- ТЕКСТ ДЛЯ ЧТЕНИЯ:

-------------------------

Глава пятая. Накшбандийа — халидийа
Накшбандийа — одно из главных течений суфийских тарикатов и таифатов{145}. Изначально оно называлось тарикат аль-хваджаган (букв.: путь учителей), родоначальником его считают Абу Якуба аль-Хамадани (ум. 1140 г.). Но в дальнейшем течение стало называться по имени Мухаммеда Баха аль-Дина аль-Накшбанди (1318–1389), который придал ему существующую ныне форму{146}. Накшбандийа с самого начала носило «строго» ортодоксальный характер{147} и сыграло «исключительно важную роль в привитии тюркским народам суннитских традиций»{148}.
Из своей колыбели в Центральной Азии{*30} Накшбандийа распространилась на все части исламского мира. В Индии исламский просветитель аль-Шейх Ахмад Фаруки Сирхинди (1564–1624) трансформировал течение в «авангард возрожденного исламского правоверия»{149}. Из Индии «воинствующее возрожденчество»{150} накшбандийа-муджаддидийа, как оно стало называться после Сирхинди, носившего звание муджаддид-и алф-и тхани (букв.: реформатор второго тысячелетия), распространилось на Средний Восток и оттуда перекочевало на Кавказ.
Согласно местным преданиям{151}, первым накшбандийским лидером на Кавказе был шейх Мансур, ставший во многих отношениях предвестником распространения этого течения в XIX столетии{152}. Он начал «первым [69] проповедовать и вести… священную войну против неверных русских на Кавказе», и хотя потерпел неудачу в попытке «объединить... дикие племена гор и лесов, он был первым, кто внушил им, что без реформированного исламского вероучения им не видать свободы и независимости, которыми они так дорожат»{153}.
Хотя шейх Мансур и был истинным накшбандийцем, но укоренение этого суфийского ордена на Кавказе произошло без него. Там утвердилось побочное течение Накшбандийа-Халидийа, названное по имени шейха Дийя аль-Дин Халид аль-Шахразури (1776–1827){154}. Один из его последователей шейх Исмаил аль-Курдумири несколько лет в конце десятых годов XIX в. вел активную деятельность в Ширванском ханстве{*31} в качестве халифа шейха Халида{155}. После аннексии ханства в 1820 г. русские власти стали преследовать сторонников этого течения. Двух последователей шейха Исмаила сослали в Сибирь, а ему самому русский губернатор вежливо намекнул, что лучше ему убраться в Турцию, куда он и вернулся.
После его отъезда деятельность ордена в Ширване была приостановлена. Но семена, посеянные шейхом Исмаилом, нашли благодатную почву в Дагестане, куда движение было привнесено еще одним его последователем шейхом Хас Мухаммедом аль-Ширвани. Он посвятил в духовный сан шейха Мухаммеда аль-Яраги{*32}, [70] а тот в свою очередь — шейха Сайда Джамала аль-Дина аль-Кази-Кумуки{156}.

-------------------------

- СТРОКИ ДАННЫХ:
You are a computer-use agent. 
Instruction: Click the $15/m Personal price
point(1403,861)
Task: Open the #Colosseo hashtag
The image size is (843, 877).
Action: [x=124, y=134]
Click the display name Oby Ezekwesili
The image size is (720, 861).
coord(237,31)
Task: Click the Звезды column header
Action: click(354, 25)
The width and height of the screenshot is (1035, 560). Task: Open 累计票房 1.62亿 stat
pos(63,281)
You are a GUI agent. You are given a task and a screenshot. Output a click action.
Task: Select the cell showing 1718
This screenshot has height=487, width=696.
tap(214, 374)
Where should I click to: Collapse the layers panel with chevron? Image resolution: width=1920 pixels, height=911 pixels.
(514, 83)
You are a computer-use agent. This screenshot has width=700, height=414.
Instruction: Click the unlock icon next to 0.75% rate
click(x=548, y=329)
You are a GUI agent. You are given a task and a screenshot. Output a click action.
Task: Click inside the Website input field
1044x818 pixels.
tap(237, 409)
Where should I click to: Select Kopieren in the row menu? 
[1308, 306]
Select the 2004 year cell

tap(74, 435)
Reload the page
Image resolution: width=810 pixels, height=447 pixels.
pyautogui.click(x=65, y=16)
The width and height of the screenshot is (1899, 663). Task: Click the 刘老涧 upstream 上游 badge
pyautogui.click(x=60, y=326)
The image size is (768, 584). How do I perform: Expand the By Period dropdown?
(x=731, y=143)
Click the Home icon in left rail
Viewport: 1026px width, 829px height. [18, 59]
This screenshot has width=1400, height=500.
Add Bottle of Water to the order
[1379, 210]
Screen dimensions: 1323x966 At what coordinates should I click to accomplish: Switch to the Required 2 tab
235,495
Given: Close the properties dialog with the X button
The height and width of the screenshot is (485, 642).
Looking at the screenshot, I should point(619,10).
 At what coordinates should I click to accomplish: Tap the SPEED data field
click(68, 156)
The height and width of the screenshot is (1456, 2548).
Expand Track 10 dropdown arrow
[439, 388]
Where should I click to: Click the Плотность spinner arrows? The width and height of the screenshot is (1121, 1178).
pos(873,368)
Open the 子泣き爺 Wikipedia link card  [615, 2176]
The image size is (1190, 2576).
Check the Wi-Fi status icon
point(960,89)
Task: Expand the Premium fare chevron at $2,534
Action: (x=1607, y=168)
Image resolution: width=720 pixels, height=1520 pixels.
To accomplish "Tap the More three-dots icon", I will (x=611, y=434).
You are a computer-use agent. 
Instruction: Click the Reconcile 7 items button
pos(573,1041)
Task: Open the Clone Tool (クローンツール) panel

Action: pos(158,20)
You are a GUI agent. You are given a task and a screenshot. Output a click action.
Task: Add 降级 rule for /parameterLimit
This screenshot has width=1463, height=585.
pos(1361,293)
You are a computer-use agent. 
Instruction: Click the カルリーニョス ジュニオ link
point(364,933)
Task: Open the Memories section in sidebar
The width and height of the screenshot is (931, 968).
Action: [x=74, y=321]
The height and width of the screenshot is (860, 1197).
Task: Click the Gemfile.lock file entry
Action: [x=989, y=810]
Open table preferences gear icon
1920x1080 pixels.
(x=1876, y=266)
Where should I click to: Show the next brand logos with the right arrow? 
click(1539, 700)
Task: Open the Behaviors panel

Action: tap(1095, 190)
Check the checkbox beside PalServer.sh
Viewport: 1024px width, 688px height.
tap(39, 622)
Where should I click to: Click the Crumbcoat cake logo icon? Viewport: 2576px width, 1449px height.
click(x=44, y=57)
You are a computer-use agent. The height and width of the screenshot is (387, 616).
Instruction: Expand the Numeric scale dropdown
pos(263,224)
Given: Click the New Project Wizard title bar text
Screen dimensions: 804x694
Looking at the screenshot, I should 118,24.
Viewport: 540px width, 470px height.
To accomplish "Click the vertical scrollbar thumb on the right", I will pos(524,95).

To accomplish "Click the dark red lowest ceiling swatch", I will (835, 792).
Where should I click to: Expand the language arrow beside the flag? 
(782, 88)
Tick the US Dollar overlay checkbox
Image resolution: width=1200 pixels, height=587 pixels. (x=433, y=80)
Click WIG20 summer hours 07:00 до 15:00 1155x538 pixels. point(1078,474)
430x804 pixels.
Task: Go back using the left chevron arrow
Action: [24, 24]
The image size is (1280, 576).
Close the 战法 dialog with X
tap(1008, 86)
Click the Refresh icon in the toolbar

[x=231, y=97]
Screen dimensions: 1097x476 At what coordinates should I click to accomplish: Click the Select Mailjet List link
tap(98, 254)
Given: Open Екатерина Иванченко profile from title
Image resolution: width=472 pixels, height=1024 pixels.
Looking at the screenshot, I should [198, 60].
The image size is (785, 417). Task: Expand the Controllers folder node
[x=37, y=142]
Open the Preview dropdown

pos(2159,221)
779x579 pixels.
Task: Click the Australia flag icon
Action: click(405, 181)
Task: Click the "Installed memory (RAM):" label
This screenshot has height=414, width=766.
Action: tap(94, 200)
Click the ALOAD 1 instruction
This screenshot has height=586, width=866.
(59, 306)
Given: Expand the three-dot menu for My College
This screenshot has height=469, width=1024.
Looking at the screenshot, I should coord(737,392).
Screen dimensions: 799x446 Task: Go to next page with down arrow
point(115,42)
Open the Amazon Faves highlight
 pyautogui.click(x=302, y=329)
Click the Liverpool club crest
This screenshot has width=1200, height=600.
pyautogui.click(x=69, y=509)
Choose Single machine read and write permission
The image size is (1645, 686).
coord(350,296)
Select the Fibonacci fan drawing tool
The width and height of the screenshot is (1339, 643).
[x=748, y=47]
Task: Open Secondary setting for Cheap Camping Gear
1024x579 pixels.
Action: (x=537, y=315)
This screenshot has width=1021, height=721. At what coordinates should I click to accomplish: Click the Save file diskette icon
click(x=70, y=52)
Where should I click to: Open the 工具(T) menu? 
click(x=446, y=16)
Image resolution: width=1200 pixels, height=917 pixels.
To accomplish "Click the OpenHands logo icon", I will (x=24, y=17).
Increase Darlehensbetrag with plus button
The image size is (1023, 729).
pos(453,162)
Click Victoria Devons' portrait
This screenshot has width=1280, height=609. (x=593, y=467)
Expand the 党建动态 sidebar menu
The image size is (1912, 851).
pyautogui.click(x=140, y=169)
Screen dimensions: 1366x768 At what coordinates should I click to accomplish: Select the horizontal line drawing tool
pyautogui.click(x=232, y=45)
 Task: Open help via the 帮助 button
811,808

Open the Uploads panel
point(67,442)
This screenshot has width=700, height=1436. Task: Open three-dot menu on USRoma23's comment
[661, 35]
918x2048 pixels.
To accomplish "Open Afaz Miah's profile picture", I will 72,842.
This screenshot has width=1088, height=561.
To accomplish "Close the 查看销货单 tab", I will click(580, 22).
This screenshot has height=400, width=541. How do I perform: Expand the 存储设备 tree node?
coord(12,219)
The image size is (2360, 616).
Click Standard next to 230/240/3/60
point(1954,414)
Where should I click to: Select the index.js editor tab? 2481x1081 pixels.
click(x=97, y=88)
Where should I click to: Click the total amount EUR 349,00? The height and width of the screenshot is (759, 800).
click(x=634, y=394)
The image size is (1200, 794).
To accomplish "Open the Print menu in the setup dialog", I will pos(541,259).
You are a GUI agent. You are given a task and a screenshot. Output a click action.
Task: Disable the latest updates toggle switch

-------------------------

- УСЛОВИЕ ЗАДАЧИ:
Как сначала называлось течение накшбандийа, если верить тексту о суфийском ордене?

- ПОЛНЫЙ ОТВЕТ:
Сначала оно называлось тарикат аль-хваджаган, то есть «путь учителей».